Lots of opinions, but here is my take:

  1. We have no idea how the Epic Deterioration Index model was built. For instance, in the US, healthcare data is riddled with biased information of observations .
  2. No mention of the methodology of Epic's Deterioration Index is published. No description of de-biasing, if any, is given. Biases in medicine, inside and outside of AI systems, are prevalent. As per The Washington Post, it is well-documented that one-half of white medical school students and residents still believe that African Americans have a higher threshold of pain (and you don't have to be a genius to figure out the origin of that) as well as biases about gender, race, age etc. These biases leak into medical records, and no program should be taken at face-value, unless it can disclose this is rectified.
  3. EHR data is full of doctors' other narratives that are not edited. 
  4. There is no viable peer-reviewed assessment of the Deterioration Index model that I know of.

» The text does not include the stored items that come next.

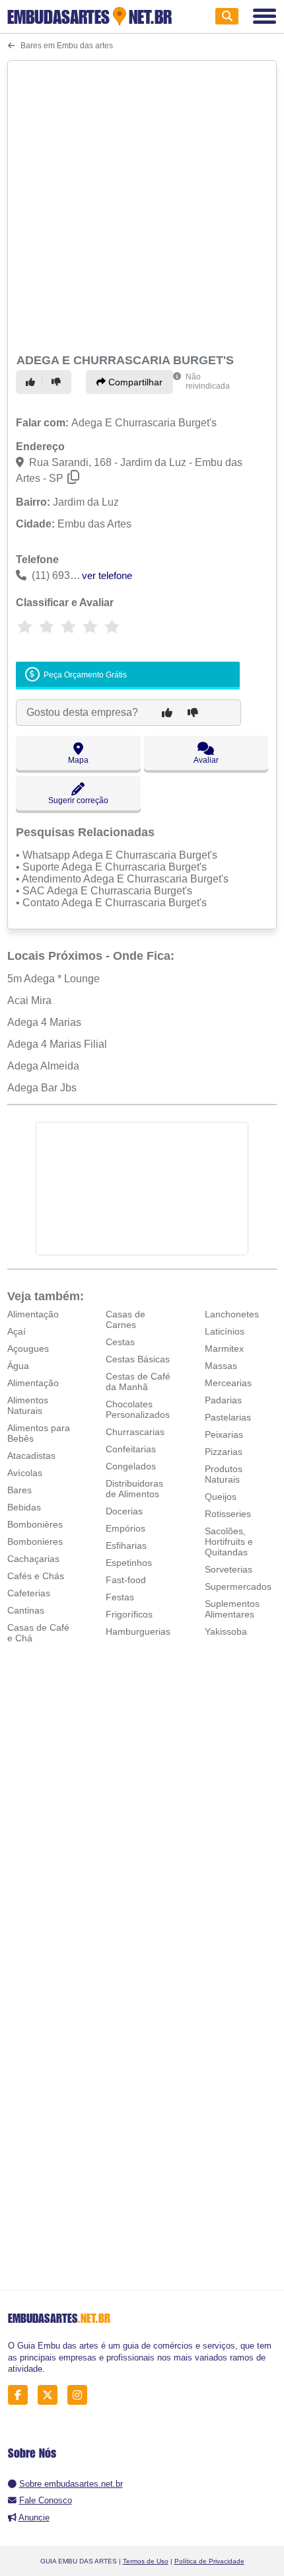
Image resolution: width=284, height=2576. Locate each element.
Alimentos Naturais (27, 1405)
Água (18, 1365)
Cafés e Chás (35, 1576)
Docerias (124, 1511)
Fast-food (126, 1580)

We have no idea if the training data represents a fair cross-section of the population.
  5. In addition, for something as complicated as assessing COVID-19 patients in real-time, Epic seems to have rushed this to market, delivering in just six months from the "first wave." One has to presume that the knowledge of the etiology of COVID-19 was only beginning to be understood when this was rolled out.

The fact that Epic pays hospitals to adopt it also needs a detailed explanation. ("Verona, Wis.-based EHR giant Epic gives financial incentives to hospitals and health systems that use its artificial intelligence algorithms, which can provide false predictions," according to a July 26 STAT News investigation).

As per The Verge, Epic provided the following explanation for these financial incentives: 

'Epic's Honor Roll is a voluntary program which encourages the adoption of features that help save lives, increase data exchange, and improve satisfaction for patients, physicians, and health systems,' Epic said in a statement to Stat News.

I must have missed the part where they justify paying hospitals to use their model. The byzantine healthcare system in the US doesn't always seem logical, what we know for sure is that incentives drive the system.

Whatever the explanation, Epic's Deterioration Index is now widely used. Fast Company already raised a similar question: How did a largely untested AI creep into hundreds of hospitals?. As the authors wrote: 

Even now, there have been, to our knowledge, only two peer-reviewed published studies of the index. The deployment of a largely untested proprietary algorithm into clinical practice-with minimal understanding of the potential unintended consequences for patients or clinicians-raises a host of issues.

It remains unclear, for instance, what biases may be encoded into the index. Medicine already has a fraught history with race and gender disparities and biases... Some clinical scores, including calculations commonly used to assess kidney and lung function, have traditionally been adjusted based on a patient's race-a practice many in the medical community now oppose. Without direct access to the equations underlying Epic's Deterioration Index, or further external inquiry, it is impossible to know whether the index incorporates such race-adjusted scores in its algorithm, potentially propagating biases.

What I find distressing is that Epic would develop a model, precise or not, that reduces a human being's course of treatment for a potentially deadly disease with a simple index of 1-10. I understand that clinicians may find this a helpful tool, but I'm an advocate for the patients. They didn't ask for this disease; clinicians chose this profession. They shouldn't be looking for shortcuts or cookie-cutter treatment.